### Collection entries
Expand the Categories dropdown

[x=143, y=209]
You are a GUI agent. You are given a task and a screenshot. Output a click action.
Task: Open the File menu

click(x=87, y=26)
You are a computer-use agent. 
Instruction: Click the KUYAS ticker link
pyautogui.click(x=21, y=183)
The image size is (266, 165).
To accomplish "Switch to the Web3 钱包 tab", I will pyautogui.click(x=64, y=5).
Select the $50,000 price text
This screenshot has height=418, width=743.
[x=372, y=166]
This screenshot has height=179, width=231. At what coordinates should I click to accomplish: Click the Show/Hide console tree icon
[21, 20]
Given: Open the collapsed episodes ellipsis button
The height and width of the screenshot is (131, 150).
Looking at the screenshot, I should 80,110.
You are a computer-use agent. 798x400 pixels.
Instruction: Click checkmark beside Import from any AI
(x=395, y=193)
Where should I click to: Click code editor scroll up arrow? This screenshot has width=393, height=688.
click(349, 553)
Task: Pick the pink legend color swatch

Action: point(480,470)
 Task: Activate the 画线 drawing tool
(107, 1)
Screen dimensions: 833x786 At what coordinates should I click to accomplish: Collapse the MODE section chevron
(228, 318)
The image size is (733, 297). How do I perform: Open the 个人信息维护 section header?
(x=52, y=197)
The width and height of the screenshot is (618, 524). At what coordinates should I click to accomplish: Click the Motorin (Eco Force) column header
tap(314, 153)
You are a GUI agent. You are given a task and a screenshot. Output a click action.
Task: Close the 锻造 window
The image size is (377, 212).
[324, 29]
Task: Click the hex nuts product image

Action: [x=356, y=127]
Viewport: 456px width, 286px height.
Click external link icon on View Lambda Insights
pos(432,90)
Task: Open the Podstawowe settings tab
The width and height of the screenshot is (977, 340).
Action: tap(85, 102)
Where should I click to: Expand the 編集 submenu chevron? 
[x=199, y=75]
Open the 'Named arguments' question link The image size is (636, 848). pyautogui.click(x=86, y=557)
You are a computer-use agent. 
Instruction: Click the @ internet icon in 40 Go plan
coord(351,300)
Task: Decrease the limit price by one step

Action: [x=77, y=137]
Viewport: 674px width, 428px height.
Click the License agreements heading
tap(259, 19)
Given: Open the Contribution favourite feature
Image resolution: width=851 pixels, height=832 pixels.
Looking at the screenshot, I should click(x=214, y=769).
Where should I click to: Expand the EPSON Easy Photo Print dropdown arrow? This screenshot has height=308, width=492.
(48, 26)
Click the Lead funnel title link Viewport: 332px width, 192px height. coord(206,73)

### Work instructions
What you write must match the records above exactly, line for line.

### Result of the exercise
Expand the Categories dropdown

[x=143, y=209]
You are a GUI agent. You are given a task and a screenshot. Output a click action.
Task: Open the File menu

click(x=87, y=26)
You are a computer-use agent. 
Instruction: Click the KUYAS ticker link
pyautogui.click(x=21, y=183)
The image size is (266, 165).
To accomplish "Switch to the Web3 钱包 tab", I will pyautogui.click(x=64, y=5).
Select the $50,000 price text
This screenshot has height=418, width=743.
[x=372, y=166]
This screenshot has height=179, width=231. At what coordinates should I click to accomplish: Click the Show/Hide console tree icon
[21, 20]
Given: Open the collapsed episodes ellipsis button
The height and width of the screenshot is (131, 150).
Looking at the screenshot, I should 80,110.
You are a computer-use agent. 798x400 pixels.
Instruction: Click checkmark beside Import from any AI
(x=395, y=193)
Where should I click to: Click code editor scroll up arrow? This screenshot has width=393, height=688.
click(349, 553)
Task: Pick the pink legend color swatch

Action: point(480,470)
 Task: Activate the 画线 drawing tool
(107, 1)
Screen dimensions: 833x786 At what coordinates should I click to accomplish: Collapse the MODE section chevron
(228, 318)
The image size is (733, 297). How do I perform: Open the 个人信息维护 section header?
(x=52, y=197)
The width and height of the screenshot is (618, 524). At what coordinates should I click to accomplish: Click the Motorin (Eco Force) column header
tap(314, 153)
You are a GUI agent. You are given a task and a screenshot. Output a click action.
Task: Close the 锻造 window
The image size is (377, 212).
[324, 29]
Task: Click the hex nuts product image

Action: [x=356, y=127]
Viewport: 456px width, 286px height.
Click external link icon on View Lambda Insights
pos(432,90)
Task: Open the Podstawowe settings tab
The width and height of the screenshot is (977, 340).
Action: tap(85, 102)
Where should I click to: Expand the 編集 submenu chevron? 
[x=199, y=75]
Open the 'Named arguments' question link The image size is (636, 848). pyautogui.click(x=86, y=557)
You are a computer-use agent. 
Instruction: Click the @ internet icon in 40 Go plan
coord(351,300)
Task: Decrease the limit price by one step

Action: [x=77, y=137]
Viewport: 674px width, 428px height.
Click the License agreements heading
tap(259, 19)
Given: Open the Contribution favourite feature
Image resolution: width=851 pixels, height=832 pixels.
Looking at the screenshot, I should click(x=214, y=769).
Where should I click to: Expand the EPSON Easy Photo Print dropdown arrow? This screenshot has height=308, width=492.
(48, 26)
Click the Lead funnel title link Viewport: 332px width, 192px height. coord(206,73)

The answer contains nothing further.